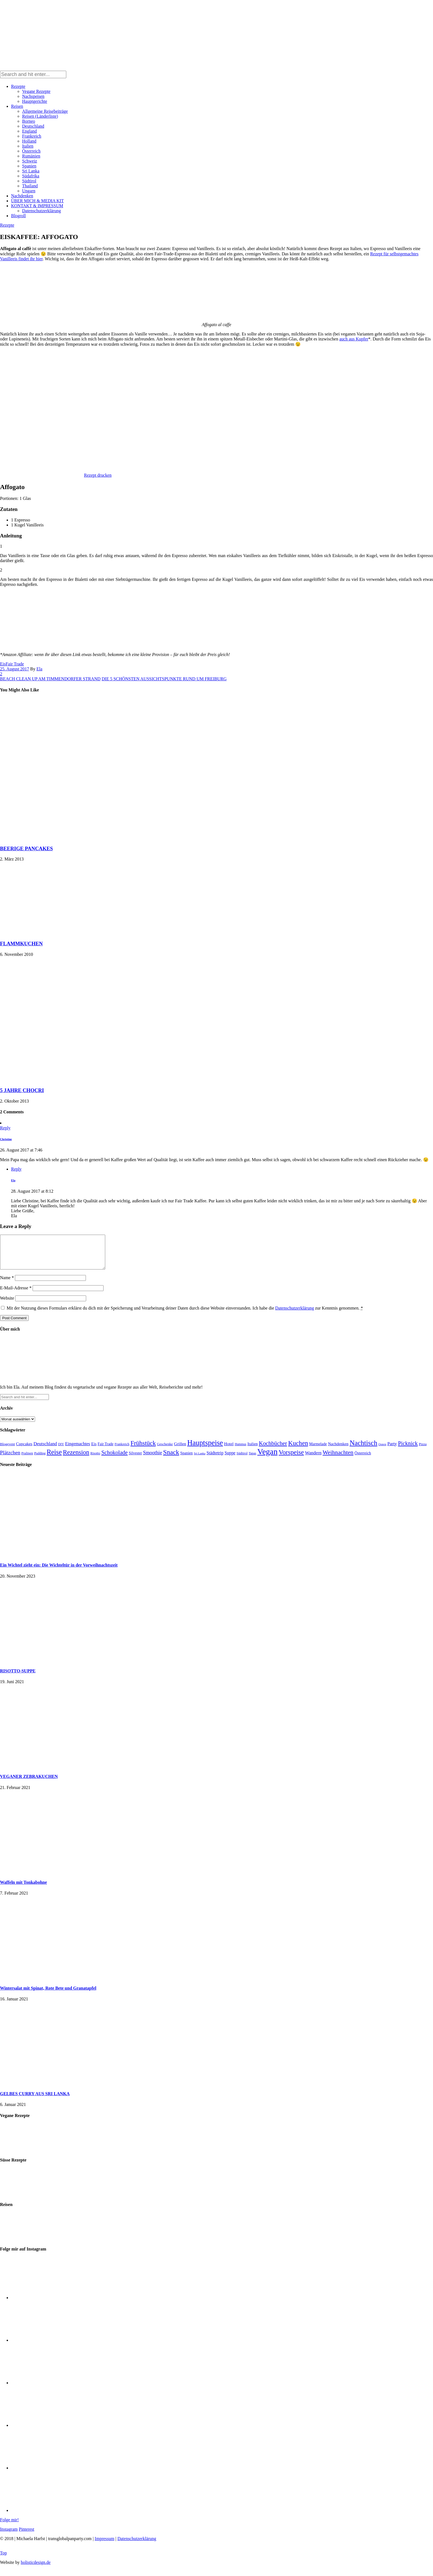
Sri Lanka (30, 171)
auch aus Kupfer (353, 339)
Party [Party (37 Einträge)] (392, 1450)
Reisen (17, 106)
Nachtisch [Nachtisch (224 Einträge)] (363, 1449)
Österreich (31, 151)
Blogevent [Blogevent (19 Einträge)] (7, 1451)
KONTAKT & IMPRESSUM (37, 205)
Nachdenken (22, 195)
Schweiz (29, 161)
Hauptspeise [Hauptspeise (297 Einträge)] (205, 1449)
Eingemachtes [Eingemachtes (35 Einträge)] (77, 1450)
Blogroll (18, 215)
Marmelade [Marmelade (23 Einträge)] (318, 1450)
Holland (29, 141)
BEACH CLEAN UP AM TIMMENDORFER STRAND (50, 678)
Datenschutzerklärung (41, 210)
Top (3, 2559)
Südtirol (29, 181)
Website (7, 1304)
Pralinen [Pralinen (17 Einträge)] (27, 1460)
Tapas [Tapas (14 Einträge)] (252, 1460)
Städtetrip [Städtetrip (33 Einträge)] (215, 1459)
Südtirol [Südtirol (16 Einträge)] (242, 1460)
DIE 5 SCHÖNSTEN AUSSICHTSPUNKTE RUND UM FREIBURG (164, 678)
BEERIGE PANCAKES (26, 848)
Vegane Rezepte (36, 91)
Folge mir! (9, 2526)
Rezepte (18, 86)
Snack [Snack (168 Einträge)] (171, 1458)
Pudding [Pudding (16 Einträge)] (40, 1460)
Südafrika (30, 176)
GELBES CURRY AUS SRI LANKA (35, 2100)
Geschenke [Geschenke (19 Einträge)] (165, 1451)
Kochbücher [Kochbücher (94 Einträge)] (273, 1450)
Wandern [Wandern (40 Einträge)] (313, 1459)
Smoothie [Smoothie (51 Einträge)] (152, 1459)
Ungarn (28, 190)
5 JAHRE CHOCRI (22, 1090)
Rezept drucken (98, 475)
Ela (39, 669)
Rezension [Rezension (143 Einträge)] (76, 1458)
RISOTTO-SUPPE (18, 1677)
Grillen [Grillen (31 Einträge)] (180, 1450)
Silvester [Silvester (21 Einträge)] (135, 1460)
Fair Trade (15, 664)
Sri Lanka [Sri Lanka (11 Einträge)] (199, 1460)
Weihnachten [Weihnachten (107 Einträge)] (338, 1459)
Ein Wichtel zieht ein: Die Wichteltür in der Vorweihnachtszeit (59, 1571)
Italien (27, 146)
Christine (6, 1139)
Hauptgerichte (34, 101)
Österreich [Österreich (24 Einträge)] (363, 1459)
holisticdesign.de (36, 2569)
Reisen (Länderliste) (40, 116)
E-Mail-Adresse (15, 1294)
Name (7, 1284)
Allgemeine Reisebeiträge (45, 111)
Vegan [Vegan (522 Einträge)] (267, 1458)
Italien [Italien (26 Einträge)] (252, 1450)
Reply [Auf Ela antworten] (16, 1169)
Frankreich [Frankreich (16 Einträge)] (122, 1451)
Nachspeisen (33, 96)
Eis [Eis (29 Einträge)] (93, 1450)
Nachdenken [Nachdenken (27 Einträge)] (338, 1450)
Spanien (29, 166)
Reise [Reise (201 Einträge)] (54, 1458)
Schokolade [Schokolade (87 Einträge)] (114, 1459)
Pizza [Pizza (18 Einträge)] (423, 1451)
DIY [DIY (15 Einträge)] (61, 1451)
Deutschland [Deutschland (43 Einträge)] (45, 1450)
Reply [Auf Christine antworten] (5, 1128)
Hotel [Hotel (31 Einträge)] (229, 1450)
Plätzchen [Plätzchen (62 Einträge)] (10, 1459)
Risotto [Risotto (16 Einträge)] (95, 1460)
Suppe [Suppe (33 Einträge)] (230, 1459)
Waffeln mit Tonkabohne (23, 1889)
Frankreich (31, 136)
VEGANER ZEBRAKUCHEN (29, 1783)
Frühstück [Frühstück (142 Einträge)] (143, 1449)
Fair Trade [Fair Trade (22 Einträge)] (105, 1451)
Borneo (28, 121)
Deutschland (33, 126)
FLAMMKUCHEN (21, 943)
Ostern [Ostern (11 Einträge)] (382, 1450)
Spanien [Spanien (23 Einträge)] (186, 1459)
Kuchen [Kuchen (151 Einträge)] (298, 1449)
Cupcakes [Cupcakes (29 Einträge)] (24, 1450)
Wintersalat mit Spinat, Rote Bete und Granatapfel (48, 1994)
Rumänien (31, 156)
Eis (3, 664)
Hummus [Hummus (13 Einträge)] (240, 1450)
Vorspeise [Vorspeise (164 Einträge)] (291, 1458)
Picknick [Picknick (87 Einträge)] (408, 1450)
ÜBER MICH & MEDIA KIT (37, 200)
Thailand (30, 185)
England (29, 131)
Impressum (104, 2545)
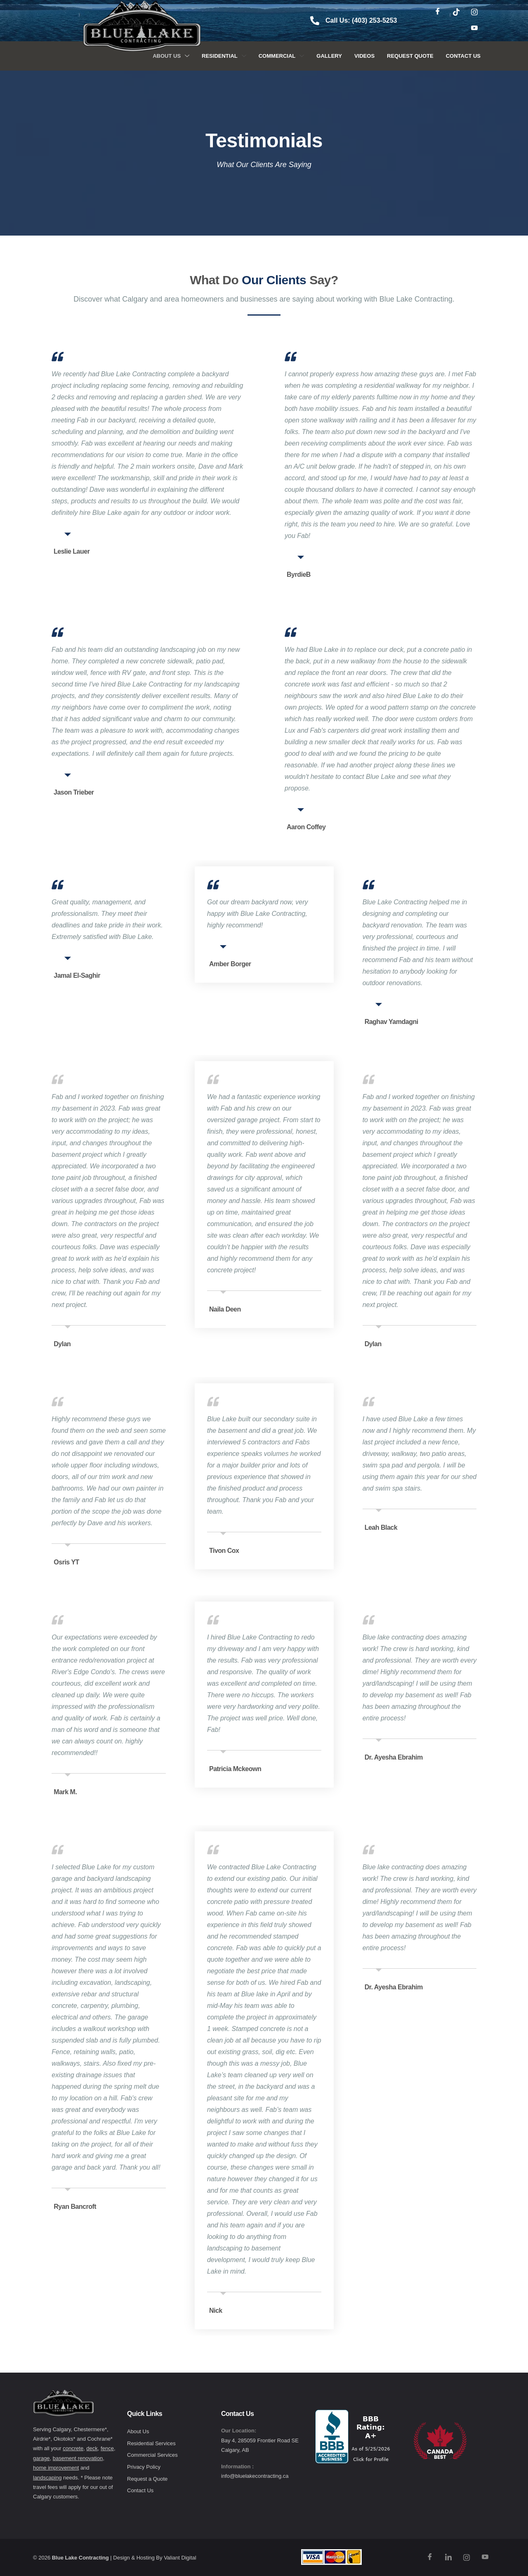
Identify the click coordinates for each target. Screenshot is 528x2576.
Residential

* GIVEN PROBLEM *
Please tally the lines in the records above that contain the string "Christine" and give only that number.

* THE OUTPUT *
2